▶ _THE EXERCISE_
Reproduce the data below word for word, starting at its first line and ending at the line containing "Action: (1403, 102)", with both of those lines included.

▶ _SOURCE MATERIAL_
--------------------

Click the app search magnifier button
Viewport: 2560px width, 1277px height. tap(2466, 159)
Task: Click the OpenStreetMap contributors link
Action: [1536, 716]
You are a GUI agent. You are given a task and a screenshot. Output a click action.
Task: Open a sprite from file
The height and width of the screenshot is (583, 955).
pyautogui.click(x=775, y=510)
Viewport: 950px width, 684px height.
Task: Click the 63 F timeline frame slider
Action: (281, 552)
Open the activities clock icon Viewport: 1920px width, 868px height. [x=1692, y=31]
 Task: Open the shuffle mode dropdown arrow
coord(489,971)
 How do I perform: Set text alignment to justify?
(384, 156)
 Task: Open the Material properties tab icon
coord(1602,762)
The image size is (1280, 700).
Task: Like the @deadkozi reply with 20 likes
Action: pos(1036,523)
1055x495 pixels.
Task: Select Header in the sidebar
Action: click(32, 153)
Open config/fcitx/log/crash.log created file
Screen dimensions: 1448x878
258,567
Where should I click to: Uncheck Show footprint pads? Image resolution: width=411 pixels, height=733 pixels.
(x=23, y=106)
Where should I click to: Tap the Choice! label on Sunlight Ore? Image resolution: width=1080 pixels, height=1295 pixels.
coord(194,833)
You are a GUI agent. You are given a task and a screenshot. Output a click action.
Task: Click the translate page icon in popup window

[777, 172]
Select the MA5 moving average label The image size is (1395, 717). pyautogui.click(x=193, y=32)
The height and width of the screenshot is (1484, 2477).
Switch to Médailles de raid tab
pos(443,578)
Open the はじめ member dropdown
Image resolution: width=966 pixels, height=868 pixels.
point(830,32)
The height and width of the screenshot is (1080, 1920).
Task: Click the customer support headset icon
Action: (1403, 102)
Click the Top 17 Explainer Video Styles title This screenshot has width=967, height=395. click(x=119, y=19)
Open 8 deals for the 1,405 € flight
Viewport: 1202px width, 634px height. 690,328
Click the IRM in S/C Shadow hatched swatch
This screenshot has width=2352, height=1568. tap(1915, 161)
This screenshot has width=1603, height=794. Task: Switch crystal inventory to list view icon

--------------------

▶ _ANSWER_
Click the app search magnifier button
Viewport: 2560px width, 1277px height. tap(2466, 159)
Task: Click the OpenStreetMap contributors link
Action: [1536, 716]
You are a GUI agent. You are given a task and a screenshot. Output a click action.
Task: Open a sprite from file
The height and width of the screenshot is (583, 955).
pyautogui.click(x=775, y=510)
Viewport: 950px width, 684px height.
Task: Click the 63 F timeline frame slider
Action: (281, 552)
Open the activities clock icon Viewport: 1920px width, 868px height. [x=1692, y=31]
 Task: Open the shuffle mode dropdown arrow
coord(489,971)
 How do I perform: Set text alignment to justify?
(384, 156)
 Task: Open the Material properties tab icon
coord(1602,762)
The image size is (1280, 700).
Task: Like the @deadkozi reply with 20 likes
Action: pos(1036,523)
1055x495 pixels.
Task: Select Header in the sidebar
Action: click(32, 153)
Open config/fcitx/log/crash.log created file
Screen dimensions: 1448x878
258,567
Where should I click to: Uncheck Show footprint pads? Image resolution: width=411 pixels, height=733 pixels.
(x=23, y=106)
Where should I click to: Tap the Choice! label on Sunlight Ore? Image resolution: width=1080 pixels, height=1295 pixels.
coord(194,833)
You are a GUI agent. You are given a task and a screenshot. Output a click action.
Task: Click the translate page icon in popup window

[777, 172]
Select the MA5 moving average label The image size is (1395, 717). pyautogui.click(x=193, y=32)
The height and width of the screenshot is (1484, 2477).
Switch to Médailles de raid tab
pos(443,578)
Open the はじめ member dropdown
Image resolution: width=966 pixels, height=868 pixels.
point(830,32)
The height and width of the screenshot is (1080, 1920).
Task: Click the customer support headset icon
Action: (1403, 102)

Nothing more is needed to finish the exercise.